Courtesy of the Inquisitr:  

On Tuesday, Senator Ron Johnson (R-WI) appeared on Fox News to declare that a text message he had seen between fired FBI agent Peter Strzok and FBI lawyer Lisa Page was a smoking gun that proved there was a “secret society” within the Federal Bureau of Investigation dedicated to bringing down President Donald Trump. By Thursday, however, when the text had been revealed by ABC News to appear to be harmless banter between the pair, Johnson was forced to admit to the “real possibility” that the text was a joke. 

Naturally, Twitter pundits were very happy to pounce on the news, heaping scorn on Johnson and the other Republican congressmen pushing the “secret society” conspiracy. 

This latest controversy actually began several months back when the Robert Mueller investigation into possible collusion between the Russian government and members of the Trump administration to affect the outcome of the 2016 presidential election announced that agent Peter Strzok was being fired after it was discovered that he had sent text messages insulting to the president.
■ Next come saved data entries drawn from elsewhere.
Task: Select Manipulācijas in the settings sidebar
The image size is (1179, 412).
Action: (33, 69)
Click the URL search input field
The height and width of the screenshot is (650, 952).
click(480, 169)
Republican members of both the Senate and House Intelligence Committees, who are also investigating the Trump-Russia scandal, then asked to see the texts in question to determine if there was an anti-Trump bias in the FBI. The FBI released some texts to the committees but announced that texts from a five-month period were “lost.” According to a report from CNN, this alarmed Republican members of the House Committee, such as Trey Gowdy (R-SC) and Matt Gaetz (R-FL), who were proponents of the theory that there was a “deep state” coup being attempted by members of the intelligence services to unseat President Trump. The FBI has said that the texts were “lost” due to a “glitch” in the system. 

Donald Trump himself commented on the missing emails, tweeting it was “one of the biggest stories in a long time.”

Of course Trey "Benghazi" Gowdy and Fox News also took the bait:

Investigative journalist Sara Carter joined "Fox & Friends" Tuesday morning to react to newly revealed text messages exchanged between top FBI counterintelligence official Peter Strzok and senior FBI lawyer Lisa Page, with whom Strzok was having an extramarital affair. 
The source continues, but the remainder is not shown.